3D LiDAR Delivers Automotive Solutions

One of the hot technologies at this year’s Consumer Electronics Show is 3D LiDAR, which will be critical to the success of autonomous and semi-autonomous vehicles.

Automotive technology continues to be a hot topic at this year’s Consumer Electronics Show in Las Vegas. 3D LiDAR is prominent, as it is a key sensor component for advanced driver assistance system (ADAS) and self-driving cars.

Two things are driving improvements in 3D LiDAR. The first is improved emitters, since LiDAR provides its own light source. One of the companies delivering arrays is Trilumina. Its 940 nm vertical-cavity surface-emitting laser (VCSEL) illumination module (Fig. 1) is the basis for a number of 3D LiDAR systems.

Figure 1

Figure 1: Trilumina’s 940 nm vertical-cavity surface-emitting laser (VCSEL) illumination module is the basis for a number of 3D LiDAR systems.

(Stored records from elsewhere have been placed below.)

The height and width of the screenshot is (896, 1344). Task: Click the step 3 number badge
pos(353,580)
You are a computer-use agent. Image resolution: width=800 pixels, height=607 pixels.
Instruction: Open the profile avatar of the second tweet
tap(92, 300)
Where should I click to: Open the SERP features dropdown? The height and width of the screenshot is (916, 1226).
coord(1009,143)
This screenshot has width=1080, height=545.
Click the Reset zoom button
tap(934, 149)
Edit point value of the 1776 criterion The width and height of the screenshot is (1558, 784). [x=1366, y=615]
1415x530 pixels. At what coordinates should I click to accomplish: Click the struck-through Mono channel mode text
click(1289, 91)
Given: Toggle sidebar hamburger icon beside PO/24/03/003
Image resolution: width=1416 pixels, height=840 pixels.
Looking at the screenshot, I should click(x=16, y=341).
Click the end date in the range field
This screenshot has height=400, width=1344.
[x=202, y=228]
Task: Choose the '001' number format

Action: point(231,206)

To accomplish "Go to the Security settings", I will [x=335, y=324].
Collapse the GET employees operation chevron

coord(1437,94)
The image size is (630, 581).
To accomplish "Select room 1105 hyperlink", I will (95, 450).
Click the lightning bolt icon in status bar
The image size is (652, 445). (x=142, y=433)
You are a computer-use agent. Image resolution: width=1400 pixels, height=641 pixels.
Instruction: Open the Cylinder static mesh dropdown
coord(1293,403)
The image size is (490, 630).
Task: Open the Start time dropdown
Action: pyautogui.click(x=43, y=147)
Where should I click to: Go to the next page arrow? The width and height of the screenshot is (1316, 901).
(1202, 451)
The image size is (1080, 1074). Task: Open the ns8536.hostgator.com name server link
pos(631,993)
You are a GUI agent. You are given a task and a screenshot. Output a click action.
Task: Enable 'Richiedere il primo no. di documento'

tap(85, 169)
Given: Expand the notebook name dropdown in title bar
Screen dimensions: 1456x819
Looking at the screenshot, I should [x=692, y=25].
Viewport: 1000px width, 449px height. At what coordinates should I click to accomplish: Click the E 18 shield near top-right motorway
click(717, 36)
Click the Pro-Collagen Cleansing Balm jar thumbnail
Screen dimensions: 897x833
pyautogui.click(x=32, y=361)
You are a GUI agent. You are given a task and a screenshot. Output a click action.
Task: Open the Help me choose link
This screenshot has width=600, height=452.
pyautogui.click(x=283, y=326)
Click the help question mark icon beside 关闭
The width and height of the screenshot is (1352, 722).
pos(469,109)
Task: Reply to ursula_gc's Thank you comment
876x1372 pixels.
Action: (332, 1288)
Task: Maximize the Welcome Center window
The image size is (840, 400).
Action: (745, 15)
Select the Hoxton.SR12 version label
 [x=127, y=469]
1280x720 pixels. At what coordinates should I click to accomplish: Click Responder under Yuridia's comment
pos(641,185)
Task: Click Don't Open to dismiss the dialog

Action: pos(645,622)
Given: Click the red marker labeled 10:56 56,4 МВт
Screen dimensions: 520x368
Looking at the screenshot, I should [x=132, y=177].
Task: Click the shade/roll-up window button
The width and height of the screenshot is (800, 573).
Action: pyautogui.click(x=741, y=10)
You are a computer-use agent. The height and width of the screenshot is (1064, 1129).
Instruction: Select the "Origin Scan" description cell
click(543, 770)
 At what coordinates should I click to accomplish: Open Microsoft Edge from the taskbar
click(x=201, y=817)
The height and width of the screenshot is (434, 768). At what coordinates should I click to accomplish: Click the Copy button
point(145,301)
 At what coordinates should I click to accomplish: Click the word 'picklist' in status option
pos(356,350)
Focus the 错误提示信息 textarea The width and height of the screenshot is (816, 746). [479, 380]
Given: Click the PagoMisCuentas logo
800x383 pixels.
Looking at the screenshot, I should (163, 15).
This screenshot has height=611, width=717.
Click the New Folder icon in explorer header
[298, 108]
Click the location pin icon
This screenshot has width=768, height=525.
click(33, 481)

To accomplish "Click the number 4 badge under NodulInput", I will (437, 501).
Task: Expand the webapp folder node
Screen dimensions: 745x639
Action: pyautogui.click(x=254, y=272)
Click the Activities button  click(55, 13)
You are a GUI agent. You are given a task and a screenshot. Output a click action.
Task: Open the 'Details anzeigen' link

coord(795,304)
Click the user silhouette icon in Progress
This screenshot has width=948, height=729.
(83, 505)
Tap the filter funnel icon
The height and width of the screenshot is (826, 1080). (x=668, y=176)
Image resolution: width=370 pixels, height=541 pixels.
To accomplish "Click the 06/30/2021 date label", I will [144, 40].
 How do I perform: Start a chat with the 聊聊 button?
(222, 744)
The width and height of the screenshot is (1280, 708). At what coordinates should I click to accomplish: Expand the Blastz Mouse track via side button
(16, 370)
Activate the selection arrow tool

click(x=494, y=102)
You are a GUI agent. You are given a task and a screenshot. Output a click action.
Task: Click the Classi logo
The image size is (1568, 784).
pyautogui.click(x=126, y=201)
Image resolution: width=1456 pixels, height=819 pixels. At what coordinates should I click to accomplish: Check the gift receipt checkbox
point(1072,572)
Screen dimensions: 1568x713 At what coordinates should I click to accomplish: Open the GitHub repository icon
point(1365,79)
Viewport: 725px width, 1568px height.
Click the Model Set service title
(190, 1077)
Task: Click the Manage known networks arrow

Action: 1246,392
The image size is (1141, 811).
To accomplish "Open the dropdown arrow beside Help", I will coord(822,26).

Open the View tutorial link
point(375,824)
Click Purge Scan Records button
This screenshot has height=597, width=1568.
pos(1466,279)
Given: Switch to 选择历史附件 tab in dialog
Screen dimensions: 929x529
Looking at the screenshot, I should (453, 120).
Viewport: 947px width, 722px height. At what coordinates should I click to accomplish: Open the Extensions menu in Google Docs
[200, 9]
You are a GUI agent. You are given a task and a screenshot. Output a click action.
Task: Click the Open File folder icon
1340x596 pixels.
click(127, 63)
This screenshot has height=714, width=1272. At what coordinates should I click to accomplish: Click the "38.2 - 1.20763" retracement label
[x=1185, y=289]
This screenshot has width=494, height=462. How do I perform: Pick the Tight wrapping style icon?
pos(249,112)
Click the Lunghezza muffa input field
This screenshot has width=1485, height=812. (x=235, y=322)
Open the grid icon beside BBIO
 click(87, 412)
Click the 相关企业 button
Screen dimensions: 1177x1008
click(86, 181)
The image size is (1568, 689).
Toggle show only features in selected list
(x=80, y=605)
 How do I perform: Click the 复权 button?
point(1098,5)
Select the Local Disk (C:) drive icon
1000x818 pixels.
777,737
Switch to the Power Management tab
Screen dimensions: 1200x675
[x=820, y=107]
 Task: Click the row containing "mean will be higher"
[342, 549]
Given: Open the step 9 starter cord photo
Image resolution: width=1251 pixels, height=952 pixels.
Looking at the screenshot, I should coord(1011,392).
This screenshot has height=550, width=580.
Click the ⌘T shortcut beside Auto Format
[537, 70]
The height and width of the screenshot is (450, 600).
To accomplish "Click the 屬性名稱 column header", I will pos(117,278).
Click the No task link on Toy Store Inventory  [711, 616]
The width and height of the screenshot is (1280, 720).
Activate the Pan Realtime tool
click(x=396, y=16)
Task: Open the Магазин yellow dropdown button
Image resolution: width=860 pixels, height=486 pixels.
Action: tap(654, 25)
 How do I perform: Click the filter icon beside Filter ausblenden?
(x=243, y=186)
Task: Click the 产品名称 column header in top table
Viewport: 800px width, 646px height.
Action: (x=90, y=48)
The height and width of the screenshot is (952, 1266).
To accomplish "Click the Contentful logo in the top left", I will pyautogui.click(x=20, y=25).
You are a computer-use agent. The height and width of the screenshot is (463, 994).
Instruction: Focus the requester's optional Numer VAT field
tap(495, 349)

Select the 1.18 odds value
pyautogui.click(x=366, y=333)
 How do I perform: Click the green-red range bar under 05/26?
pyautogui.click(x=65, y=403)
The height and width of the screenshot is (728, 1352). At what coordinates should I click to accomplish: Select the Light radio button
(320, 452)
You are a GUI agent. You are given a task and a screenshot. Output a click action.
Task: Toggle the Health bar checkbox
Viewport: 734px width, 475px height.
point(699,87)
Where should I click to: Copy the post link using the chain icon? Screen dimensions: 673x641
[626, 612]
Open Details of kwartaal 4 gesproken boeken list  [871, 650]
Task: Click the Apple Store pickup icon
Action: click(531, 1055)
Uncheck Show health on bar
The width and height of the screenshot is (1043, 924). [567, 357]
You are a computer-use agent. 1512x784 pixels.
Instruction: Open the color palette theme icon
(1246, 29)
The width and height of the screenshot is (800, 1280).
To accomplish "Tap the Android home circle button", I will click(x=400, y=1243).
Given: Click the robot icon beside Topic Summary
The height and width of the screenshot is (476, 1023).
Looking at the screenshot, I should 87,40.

Trilumina’s VCSEL array uses microlenses to produces a combined, low-divergence output beam that has little or no speckle noise (Fig. 2). The array has a far-field divergence angle of less that 15 deg. The approach does so without costly external optics. The VCSEL array is compact and multiple dies can be connected together to form larger arrays. The compact size is partly due to the use of flip-chip, back-emitting VCSELs.

Figure 2

Figure 2: Trilumina’s vertical-cavity surface-emitting laser (VCSEL) array uses microlenses to produces a combined, low-divergence output beam that has little or no speckle noise.

One place Trilumina’s array is found is in LeddarTech’s 3D LiDAR solution (Fig. 3). The illuminator is combined with LeddarTech’s LCA2 3D Flash LiDAR modules. The LCA2 chip generates 245,000 waveforms/s and processes nearly 1.3 billion samples/s to generate the range data needed for ADAS applications. LeddarTech is also showing its LCA3 prototype at CES. The company is targeting a device with a 350-meter range and a resolution as low as 0.01 deg. with its LCA3 technology.

Figure 3

Figure 3: LeddarTech’s 3D LiDAR combines its LCA2 LiDAR sensor with Trilumina’s VCSEL illuminator.

Velodyne’s Velarray (Fig. 4) uses Velodyne’s proprietary ASICs to deliver a compact, 3D LiDAR system that is 125 mm by 50 mm by 55 mm. It can be embedded into the front, sides, and corners of vehicles to generate a 360-deg. view. Each unit provides up to a 120­deg. horizontal and 35­deg. vertical field­of­view. It has a 200­meter range and can even detect low­reflectivity objects. It is designed to meet an automotive integrity safety level rating of ASIL-B.

Figure 4

Figure 4: Velodyne’s Velarray is a small-form-factor, 3D LiDAR system.

Innoviz’s InnovizPro 3D LiDAR (Fig. 5) is designed to deliver information at 20 frames/s with angular resolution of 0.15 by 0.3 deg. and a field of view of 73 by 20 deg.